A distinct molecular profile associated with mucinous epithelial ovarian cancer

Abstract

Mucinous epithelial ovarian cancers (MOC) are clinically and morphologically distinct from the other histological subtypes of ovarian cancer. To determine the genetic basis of MOC and to identify potential tumour markers, gene expression profiling of 49 primary ovarian cancers of different histological subtypes was performed using a customised oligonucleotide microarray containing >59 000 probesets. The results show that MOC express a genetic profile that both differs and overlaps with other subtypes of epithelial ovarian cancer. Concordant with its histological phenotype, MOC express genes characteristic of mucinous carcinomas of varying epithelial origin, including intestinal carcinomas. Differences in gene expression between MOC and other histological subtypes of ovarian cancer were confirmed by RT-PCR and/or immunohistochemistry. In particular, galectin 4 (LGALS4) was highly and specifically expressed in MOC, but expressed at lower levels in benign mucinous cysts and borderline (atypical proliferative) tumours, supporting a malignant progression model of MOC. Hence LGALS4 may have application as an early and differential diagnostic marker of MOC.

Figure 1

(A) Principal components analysis based on 500 genes with the most variable signal intensities (based on variance) separates the histological subtypes of EOC. MOC (n=3) are circled; (B) Hierarchical clustering and heat map of differentially expressed genes (n=167 upregulated and n=18 down-regulated) in MOC compared to serous and endometrioid ovarian cancers.
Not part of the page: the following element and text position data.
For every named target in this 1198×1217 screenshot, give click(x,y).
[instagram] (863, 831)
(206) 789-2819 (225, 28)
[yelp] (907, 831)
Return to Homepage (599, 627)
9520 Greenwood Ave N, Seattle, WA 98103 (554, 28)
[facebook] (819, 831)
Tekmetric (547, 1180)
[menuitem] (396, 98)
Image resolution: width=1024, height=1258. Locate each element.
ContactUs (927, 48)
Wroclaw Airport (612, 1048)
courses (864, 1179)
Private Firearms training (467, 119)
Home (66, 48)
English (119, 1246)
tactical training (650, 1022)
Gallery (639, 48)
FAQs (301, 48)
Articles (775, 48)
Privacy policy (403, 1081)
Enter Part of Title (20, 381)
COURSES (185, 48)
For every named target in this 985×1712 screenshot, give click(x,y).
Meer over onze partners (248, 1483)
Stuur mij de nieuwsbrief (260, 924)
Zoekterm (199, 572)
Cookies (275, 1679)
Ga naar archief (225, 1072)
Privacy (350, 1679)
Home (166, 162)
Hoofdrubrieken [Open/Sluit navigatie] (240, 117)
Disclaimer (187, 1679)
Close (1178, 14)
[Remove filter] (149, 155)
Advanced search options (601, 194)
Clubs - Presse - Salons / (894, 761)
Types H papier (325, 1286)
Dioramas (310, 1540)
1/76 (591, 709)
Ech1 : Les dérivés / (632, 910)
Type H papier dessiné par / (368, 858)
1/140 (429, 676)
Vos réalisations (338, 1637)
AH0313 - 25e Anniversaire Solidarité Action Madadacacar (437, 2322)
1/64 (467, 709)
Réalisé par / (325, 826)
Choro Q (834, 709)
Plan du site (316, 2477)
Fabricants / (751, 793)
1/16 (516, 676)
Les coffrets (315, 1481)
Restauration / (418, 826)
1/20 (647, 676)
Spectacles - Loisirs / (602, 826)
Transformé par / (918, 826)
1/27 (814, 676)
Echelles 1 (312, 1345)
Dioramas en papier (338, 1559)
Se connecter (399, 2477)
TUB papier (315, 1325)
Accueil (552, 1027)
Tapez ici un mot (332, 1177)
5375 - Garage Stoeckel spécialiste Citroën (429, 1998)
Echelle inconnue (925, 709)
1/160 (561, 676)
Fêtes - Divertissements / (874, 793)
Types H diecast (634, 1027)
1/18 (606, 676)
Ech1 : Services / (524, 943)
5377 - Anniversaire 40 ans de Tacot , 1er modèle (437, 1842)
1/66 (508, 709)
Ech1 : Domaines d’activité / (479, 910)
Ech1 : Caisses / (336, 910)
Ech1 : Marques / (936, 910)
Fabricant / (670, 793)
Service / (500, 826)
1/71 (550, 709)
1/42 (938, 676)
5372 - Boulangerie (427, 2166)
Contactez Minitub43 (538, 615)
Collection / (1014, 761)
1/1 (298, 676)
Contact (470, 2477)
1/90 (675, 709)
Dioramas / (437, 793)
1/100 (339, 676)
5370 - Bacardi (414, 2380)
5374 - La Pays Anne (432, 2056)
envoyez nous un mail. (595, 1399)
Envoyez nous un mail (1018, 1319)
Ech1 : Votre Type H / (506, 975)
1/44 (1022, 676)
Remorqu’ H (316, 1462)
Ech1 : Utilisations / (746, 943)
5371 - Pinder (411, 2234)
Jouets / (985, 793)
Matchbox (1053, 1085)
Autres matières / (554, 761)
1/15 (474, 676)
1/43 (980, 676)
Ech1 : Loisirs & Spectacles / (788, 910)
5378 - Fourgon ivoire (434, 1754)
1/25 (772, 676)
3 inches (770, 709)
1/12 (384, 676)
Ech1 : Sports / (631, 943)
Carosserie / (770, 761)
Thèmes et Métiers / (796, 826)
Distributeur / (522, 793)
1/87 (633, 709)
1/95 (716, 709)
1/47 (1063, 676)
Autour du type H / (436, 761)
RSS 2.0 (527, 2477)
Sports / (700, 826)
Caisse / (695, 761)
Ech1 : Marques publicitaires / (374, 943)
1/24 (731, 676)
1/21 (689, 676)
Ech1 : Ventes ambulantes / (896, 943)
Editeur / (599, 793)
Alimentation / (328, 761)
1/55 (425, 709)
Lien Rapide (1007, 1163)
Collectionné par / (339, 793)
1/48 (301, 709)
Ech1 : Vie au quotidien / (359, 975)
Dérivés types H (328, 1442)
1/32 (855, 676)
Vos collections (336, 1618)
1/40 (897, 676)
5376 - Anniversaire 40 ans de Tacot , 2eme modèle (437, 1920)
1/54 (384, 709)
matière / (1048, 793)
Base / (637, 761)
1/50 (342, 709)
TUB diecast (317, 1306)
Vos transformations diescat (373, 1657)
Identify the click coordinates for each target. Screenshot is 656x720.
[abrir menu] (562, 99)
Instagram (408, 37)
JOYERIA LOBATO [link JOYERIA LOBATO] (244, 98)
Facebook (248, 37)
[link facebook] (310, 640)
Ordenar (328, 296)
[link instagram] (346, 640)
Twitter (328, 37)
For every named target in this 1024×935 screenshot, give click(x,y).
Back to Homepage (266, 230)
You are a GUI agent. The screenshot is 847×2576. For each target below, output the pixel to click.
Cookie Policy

Clustering was performed on all transcript profiled samples (n=3 MOC; n=4 mucinous borderline tumours; n=8 endometrioid ovarian cancers (endo); n=3 serous borderline tumours; n=31 serous ovarian cancers (unlabelled columns); and four normal ovaries) as described in the Materials and Methods. Expression levels are colour coded with red, green and black corresponding to an increase, a decrease, and no change in gene expression, respectively.

Figure 2

Semi-quantitative RT–PCR analysis of RNA expression in normal ovaries (n=2), mucinous borderline tumours (n=3), mucinous ovarian cancers (n=3) and serous ovarian cancers (n=3). RT-, no reverse transcriptase control; water, no cDNA. For gene descriptions, see Table 2 and Supplementary Data.

Figure 3

(A) mRNA transcript profile for LGALS4. The dashed line represents the signal intensity of the 15th percentile of the gene expression in normal body tissues (Henshall et al, 2003a); (B) representative immunohistochemistry staining for LGALS4 in MOC, serous ovarian cancer, normal ovarian surface epithelium (arrowed) and epithelial inclusion cysts (inset); × 40 magnification.

Figure 4

Box plots showing distribution of expression of LGALS4 in (A) normal ovarian surface epithelium (n=14) and in different histological subtypes of ovarian carcinoma: MOC (n=10); endometrioid ovarian cancer (n=22); serous ovarian cancer (n=55); clear cell ovarian cancer (n=8); and (B) in epithelial ovarian inclusion cysts (n=8); benign mucinous cysts (n=8); mucinous borderline tumours (n=29); low- (grade 1; n=6) and high-grade (grade 2–3; n=4) MOC; and low- (stage I; n=5) and high-stage MOC (stage II–III; n=5). For explanation of box plots, see Materials and Methods.